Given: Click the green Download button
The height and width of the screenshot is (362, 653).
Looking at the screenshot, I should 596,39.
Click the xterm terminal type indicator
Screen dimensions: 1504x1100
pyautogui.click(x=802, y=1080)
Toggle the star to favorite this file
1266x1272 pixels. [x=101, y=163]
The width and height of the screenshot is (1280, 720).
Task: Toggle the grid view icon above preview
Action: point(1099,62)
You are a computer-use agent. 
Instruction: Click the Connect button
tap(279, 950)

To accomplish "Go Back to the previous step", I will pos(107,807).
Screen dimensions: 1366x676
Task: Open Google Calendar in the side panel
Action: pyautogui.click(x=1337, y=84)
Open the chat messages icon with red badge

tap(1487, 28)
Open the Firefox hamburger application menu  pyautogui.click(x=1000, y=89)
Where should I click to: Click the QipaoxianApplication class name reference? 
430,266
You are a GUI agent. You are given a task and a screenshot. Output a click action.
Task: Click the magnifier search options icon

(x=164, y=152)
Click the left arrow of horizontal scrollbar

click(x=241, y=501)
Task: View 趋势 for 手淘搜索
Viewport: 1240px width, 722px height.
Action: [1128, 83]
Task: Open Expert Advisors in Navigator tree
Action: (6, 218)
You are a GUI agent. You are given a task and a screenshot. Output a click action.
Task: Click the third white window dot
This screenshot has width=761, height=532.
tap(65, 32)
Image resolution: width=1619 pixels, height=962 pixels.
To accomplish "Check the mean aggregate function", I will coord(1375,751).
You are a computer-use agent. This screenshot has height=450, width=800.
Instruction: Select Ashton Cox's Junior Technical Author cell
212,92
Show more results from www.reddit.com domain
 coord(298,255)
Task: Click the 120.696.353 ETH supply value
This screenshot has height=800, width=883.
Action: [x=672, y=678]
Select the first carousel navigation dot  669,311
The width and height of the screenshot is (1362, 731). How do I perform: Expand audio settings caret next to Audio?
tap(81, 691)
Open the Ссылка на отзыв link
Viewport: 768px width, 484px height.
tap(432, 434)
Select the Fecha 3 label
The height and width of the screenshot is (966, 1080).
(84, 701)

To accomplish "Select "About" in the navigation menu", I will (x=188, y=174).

## Activity
An exact restatement of the data above is required.

## Answer
Given: Click the green Download button
The height and width of the screenshot is (362, 653).
Looking at the screenshot, I should 596,39.
Click the xterm terminal type indicator
Screen dimensions: 1504x1100
pyautogui.click(x=802, y=1080)
Toggle the star to favorite this file
1266x1272 pixels. [x=101, y=163]
The width and height of the screenshot is (1280, 720).
Task: Toggle the grid view icon above preview
Action: point(1099,62)
You are a computer-use agent. 
Instruction: Click the Connect button
tap(279, 950)

To accomplish "Go Back to the previous step", I will pos(107,807).
Screen dimensions: 1366x676
Task: Open Google Calendar in the side panel
Action: pyautogui.click(x=1337, y=84)
Open the chat messages icon with red badge

tap(1487, 28)
Open the Firefox hamburger application menu  pyautogui.click(x=1000, y=89)
Where should I click to: Click the QipaoxianApplication class name reference? 
430,266
You are a GUI agent. You are given a task and a screenshot. Output a click action.
Task: Click the magnifier search options icon

(x=164, y=152)
Click the left arrow of horizontal scrollbar

click(x=241, y=501)
Task: View 趋势 for 手淘搜索
Viewport: 1240px width, 722px height.
Action: [1128, 83]
Task: Open Expert Advisors in Navigator tree
Action: (6, 218)
You are a GUI agent. You are given a task and a screenshot. Output a click action.
Task: Click the third white window dot
This screenshot has width=761, height=532.
tap(65, 32)
Image resolution: width=1619 pixels, height=962 pixels.
To accomplish "Check the mean aggregate function", I will coord(1375,751).
You are a computer-use agent. This screenshot has height=450, width=800.
Instruction: Select Ashton Cox's Junior Technical Author cell
212,92
Show more results from www.reddit.com domain
 coord(298,255)
Task: Click the 120.696.353 ETH supply value
This screenshot has height=800, width=883.
Action: [x=672, y=678]
Select the first carousel navigation dot  669,311
The width and height of the screenshot is (1362, 731). How do I perform: Expand audio settings caret next to Audio?
tap(81, 691)
Open the Ссылка на отзыв link
Viewport: 768px width, 484px height.
tap(432, 434)
Select the Fecha 3 label
The height and width of the screenshot is (966, 1080).
(84, 701)

To accomplish "Select "About" in the navigation menu", I will (x=188, y=174).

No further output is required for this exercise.